Aurabox is a provider of medical imaging networking and interoperability services, and it's obvious that we have a vested interest in a model which enables broader access to medical data and opportunities to mediate those relationships. However, our company was founded to solve challenges in medical imaging interoperability because it was a problem which affects patients and clinicians negatively on a daily basis. We want to see it solved.

There are many ways the Government, Department of Health, and ADHA could implement their HIE strategy. Based on what we know currently, there are a number of constraints and challenges that limit what is practically achievable.

It’s worth noting that whether the ADHA stores the data, or merely acts as a proxy for all requests, they are adopting the Single-Source-of-Truth model, the strengths and weaknesses of the model are largely the same. It’s unfortunate that the current approach seems to be leaning towards the Single-Source-of-Truth, whether it persists the data or not. Right now, this model also suffers from some self-inflicted pain from the ADHA. The model discussed by the Agency suggests this is a query-based model, where a new query is sent every time data is requested. This unfortunately combines the worst two aspects Single Sources and Directories for implementers, that they must implement the full query architecture and high availability requirements of the Directory model, while also being locked into a single data relationship with the Commonwealth and unable to gain any other benefits. It’s not a win-win.

Furthermore, the complexity of this model means it is extremely unlikely to be delivered in anything like the desired timeframe, imposes significant costs on business and state healthcare systems (some might say punitive, since some will be forced to connect to the old MRH system as well), and completely ignores real-world implementation timelines. It risks locking the healthcare system into a vast, slow-moving implementation project. This will only benefit those organisations who wish to see such a project take longer to maximise their commercial benefits.

In this environment, a Hub-and-Spoke model offers a number of advantages over other models. It allows industry to bring interoperability online at different speeds for different groups, it allows greater accessibility to health data, it mitigates most of the issues with other models, and it leverages networks and communities to extend the ability of the Government to meet its data-sharing priorities. It also brings forward key implementation milestones into the current and subsequent government terms, providing early wins that will maintain momentum for future work. Coupled with some elements of the Free-for-All model, it poses the best chance of success.
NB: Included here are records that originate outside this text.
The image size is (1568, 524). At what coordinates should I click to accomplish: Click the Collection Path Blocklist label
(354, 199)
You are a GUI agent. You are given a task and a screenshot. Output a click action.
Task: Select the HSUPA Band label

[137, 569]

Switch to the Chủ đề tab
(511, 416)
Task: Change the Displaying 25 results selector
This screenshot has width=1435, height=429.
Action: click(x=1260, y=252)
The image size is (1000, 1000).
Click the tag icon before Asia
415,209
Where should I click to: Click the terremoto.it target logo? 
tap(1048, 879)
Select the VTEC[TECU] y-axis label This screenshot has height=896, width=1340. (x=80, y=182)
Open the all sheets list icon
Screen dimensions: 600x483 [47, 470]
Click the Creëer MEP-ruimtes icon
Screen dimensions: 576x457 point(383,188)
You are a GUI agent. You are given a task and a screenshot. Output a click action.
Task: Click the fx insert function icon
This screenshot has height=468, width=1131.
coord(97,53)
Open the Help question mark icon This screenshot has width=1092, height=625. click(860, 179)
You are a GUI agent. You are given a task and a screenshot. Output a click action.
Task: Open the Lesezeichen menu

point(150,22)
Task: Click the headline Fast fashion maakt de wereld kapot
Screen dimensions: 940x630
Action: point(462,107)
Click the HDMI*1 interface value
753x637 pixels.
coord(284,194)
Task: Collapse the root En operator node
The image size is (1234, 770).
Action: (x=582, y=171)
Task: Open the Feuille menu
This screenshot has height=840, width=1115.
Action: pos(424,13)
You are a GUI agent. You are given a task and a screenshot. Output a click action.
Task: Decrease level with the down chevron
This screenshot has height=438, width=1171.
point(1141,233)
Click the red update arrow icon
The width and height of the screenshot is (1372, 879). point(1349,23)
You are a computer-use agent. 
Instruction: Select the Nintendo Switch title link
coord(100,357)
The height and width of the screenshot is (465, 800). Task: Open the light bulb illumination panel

The question is, does the Government, the Department of Health, and the ADHA, have the courage to do it.

  1. Estonia’s system is often held up as an example of a highly integrated environment, however there are a number of factors which make the Estonian experience not directly applicable to Australia, not least of which are its size, origins in a single system with limited private providers, and lack of Federation. That said, X-Road is an interesting system with potential relevance for Australia, and might be better than reinventing the wheel every time.
  2. This is a problem which also exists with mandatory uploading for diagnostic reports to the MHR. The government currently has no pathway for the 1000 specialists creating imaging to send this data, as they do not have reporting systems with MHR integration.